[Items from a dataset]
+ + + + +
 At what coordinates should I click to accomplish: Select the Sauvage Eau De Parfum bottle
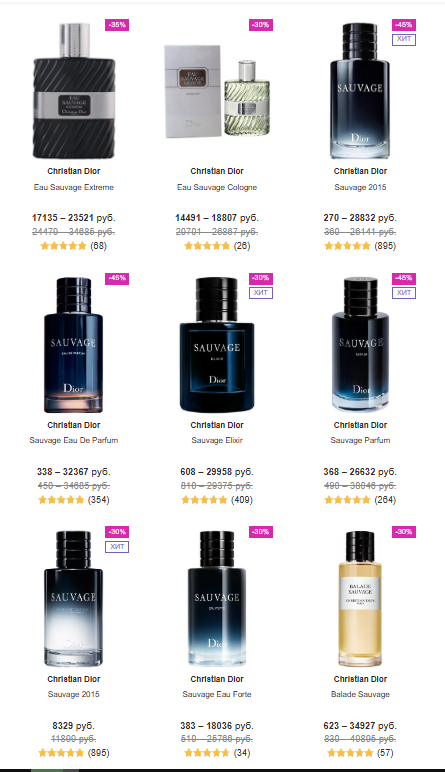pos(74,345)
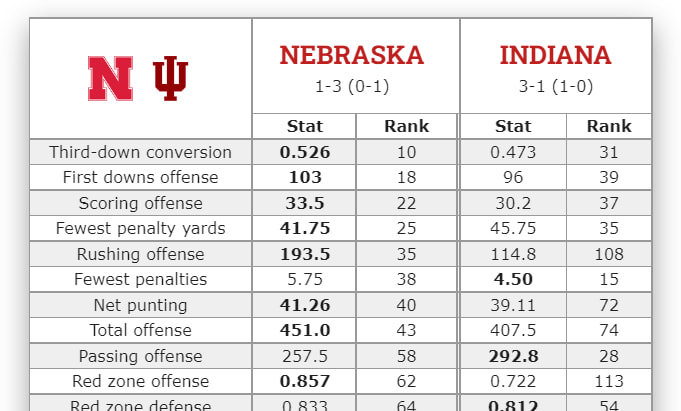Click the Fewest penalty yards label
The height and width of the screenshot is (411, 681).
click(140, 228)

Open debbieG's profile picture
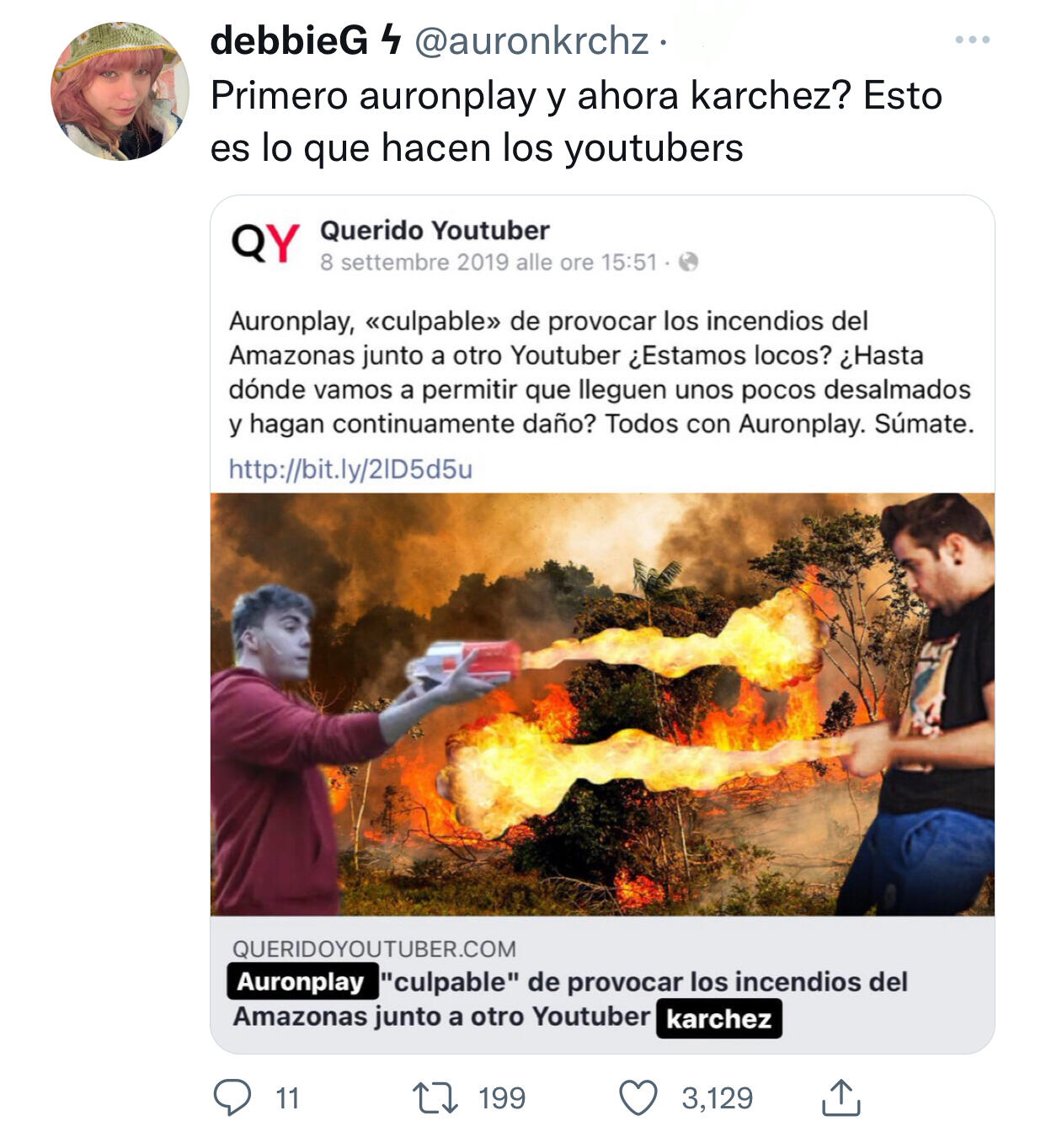pyautogui.click(x=120, y=91)
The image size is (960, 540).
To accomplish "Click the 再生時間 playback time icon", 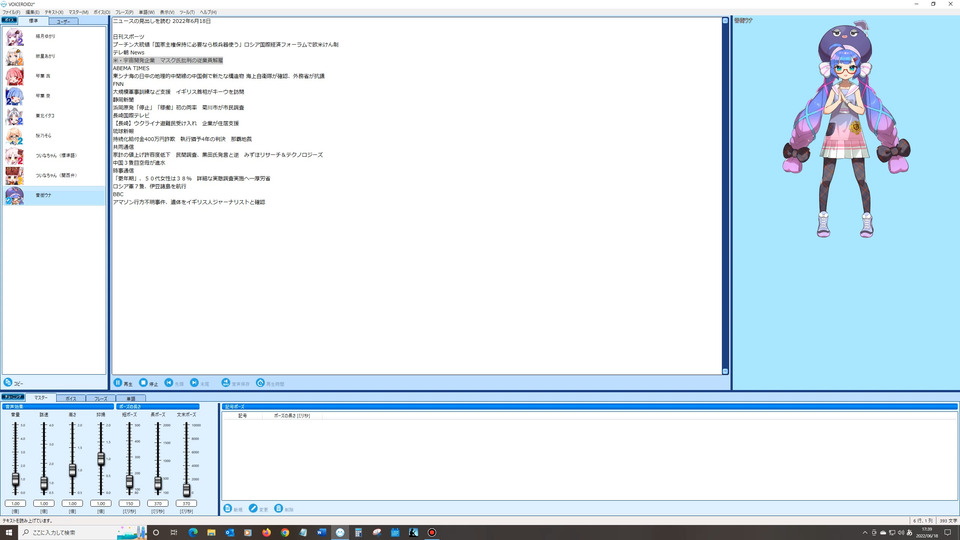I will click(x=260, y=383).
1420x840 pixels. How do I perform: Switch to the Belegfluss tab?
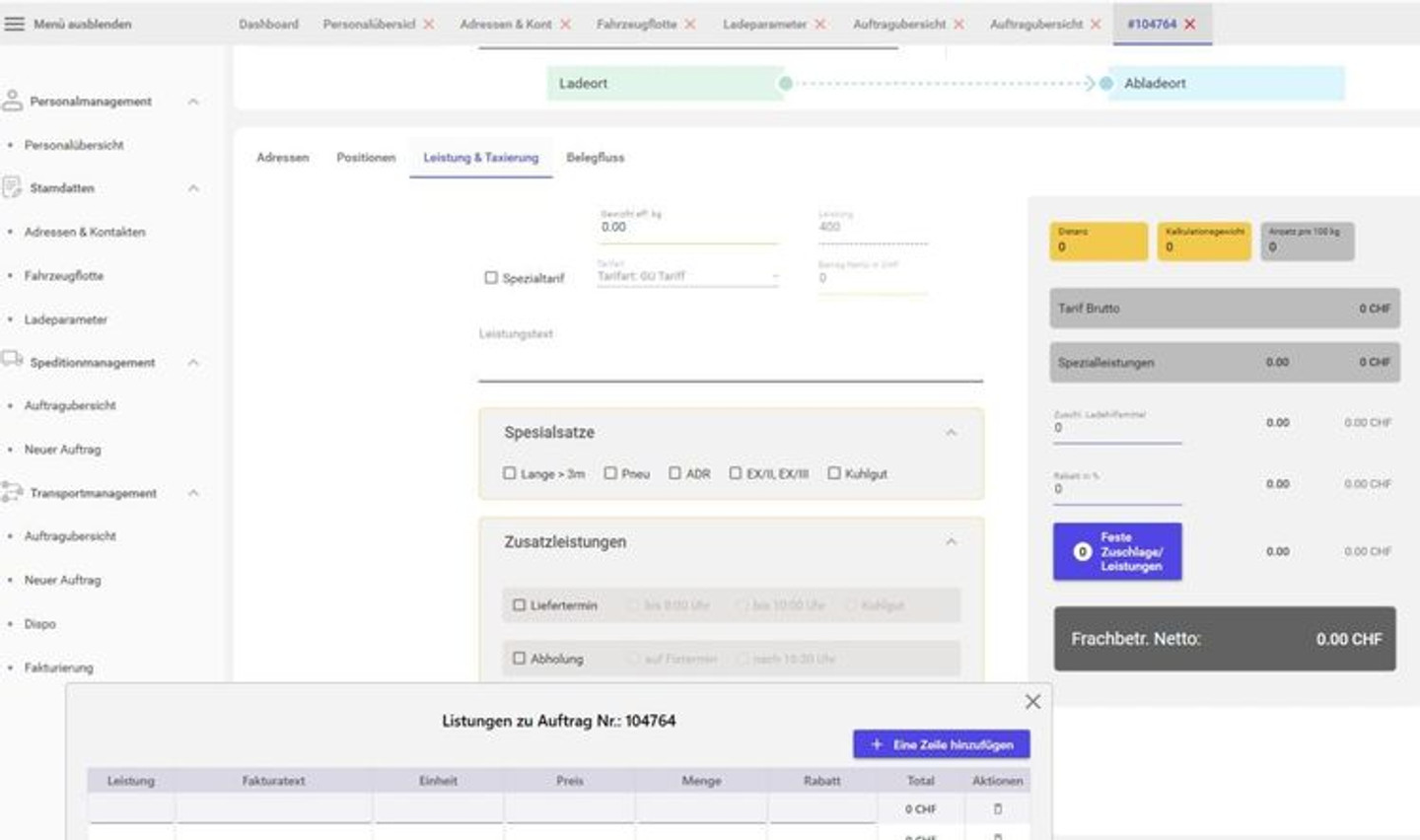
+ + + + +
WHAT YOU HAVE TO DO. Repeat only what lies between the start of the data and the end of the line containing "The image size is (960, 540).", exactly, with pictures left out.

OUTPUT FOR THIS EXERCISE.
 At what coordinates should I click to accomplish: Select the Sauvage Eau De Parfum bottle
pos(74,345)
Click the Fewest penalty yards label
The height and width of the screenshot is (411, 681).
click(140, 228)

Open debbieG's profile picture
pyautogui.click(x=120, y=91)
The image size is (960, 540).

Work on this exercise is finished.